Aku menatapnya beberapa detik sebelum menjawab, “Elio nggak masuk hari ini. Kamu siapa, ya?”
“Saya Kayla, adiknya.”
Hati kecilku terlonjak.
“Oh, iya. Silakan masuk.”
Dia duduk di kursi dekat meja resepsionis sementara aku mengambilkan tisu dan air mineral.
“Maaf, Elio nggak bilang apa-apa soal kamu mau datang.”
Kayla menggeleng. “Memang nggak direncanakan. Aku disuruh ambil barang-barang pentingnya. Dia sakit.”
Napas panjang keluar dari tubuhku, perlahan, seperti angin yang akhirnya menemukan celah untuk lolos dari jendela tertutup. Sakit. Itu sebabnya dia tidak masuk. Tapi kenapa tidak bilang apa-apa?
“Serius sakitnya?” tanyaku pelan.
Kayla terdiam sejenak. “Lumayan. Udah sering kambuh akhir-akhir ini. Tapi Kak Elio selalu bilang ke semua orang kalau dia baik-baik aja.”
Aku menggenggam ujung bajuku sendiri, mencoba menyembunyikan gemetar yang datang tiba-tiba. “Dia... di rumah sakit?”
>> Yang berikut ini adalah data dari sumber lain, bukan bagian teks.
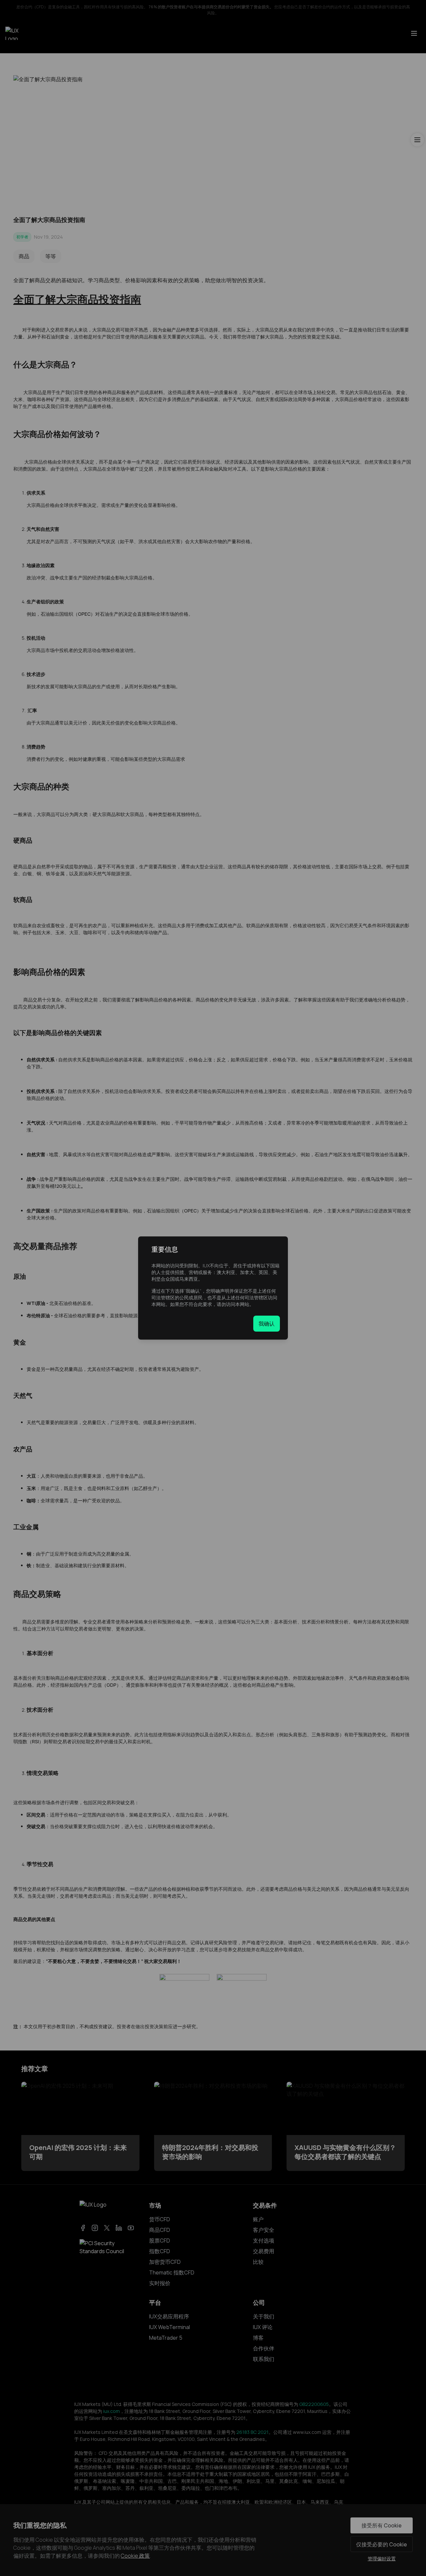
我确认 (267, 1323)
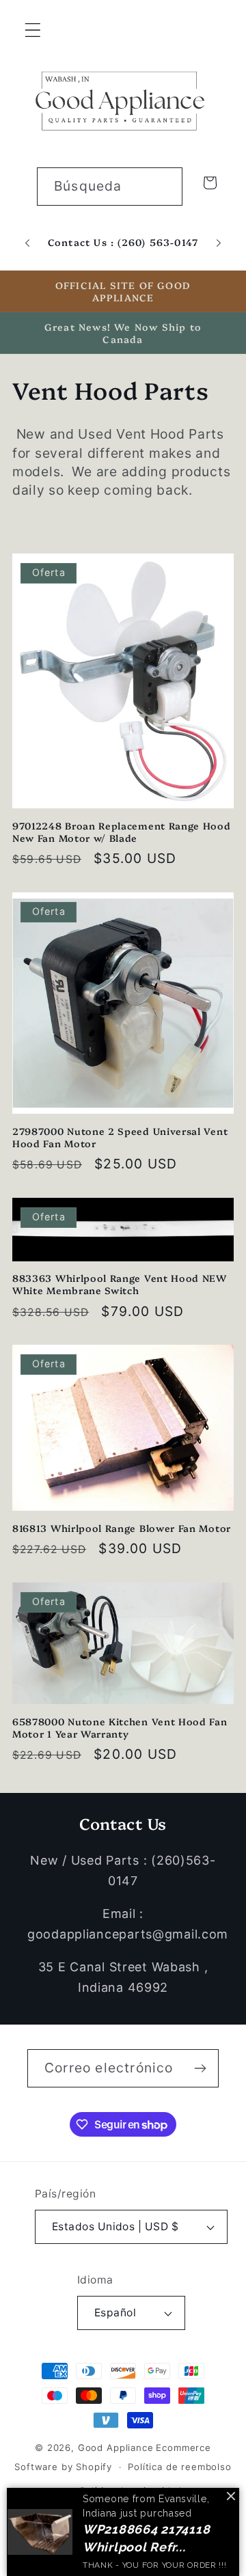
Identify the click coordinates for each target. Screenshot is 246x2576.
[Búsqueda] (164, 186)
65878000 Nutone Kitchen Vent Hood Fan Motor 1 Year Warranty (120, 1727)
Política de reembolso (180, 2466)
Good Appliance (116, 2447)
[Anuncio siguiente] (219, 243)
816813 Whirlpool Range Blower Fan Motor (121, 1528)
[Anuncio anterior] (27, 243)
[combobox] (110, 186)
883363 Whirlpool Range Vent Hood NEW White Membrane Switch (119, 1284)
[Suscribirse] (200, 2068)
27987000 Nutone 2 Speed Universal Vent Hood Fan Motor (120, 1137)
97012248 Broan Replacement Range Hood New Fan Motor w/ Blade (121, 831)
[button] (33, 30)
“Sekarang udah di rumah. Tapi belum kuat banyak gerak.”
Aku ingin bertanya lebih banyak, tapi aku menahan diri. Kayla terlihat lelah. Aku bisa melihat dari lingkar matanya dan dari caranya duduk yang sedikit membungkuk ke depan, seolah menanggung beban yang bukan miliknya sendiri.
Dia lalu berdiri dan berkata, “Aku mau ke meja kerjanya. Ada file di flashdisk dan beberapa dokumen yang dia minta.”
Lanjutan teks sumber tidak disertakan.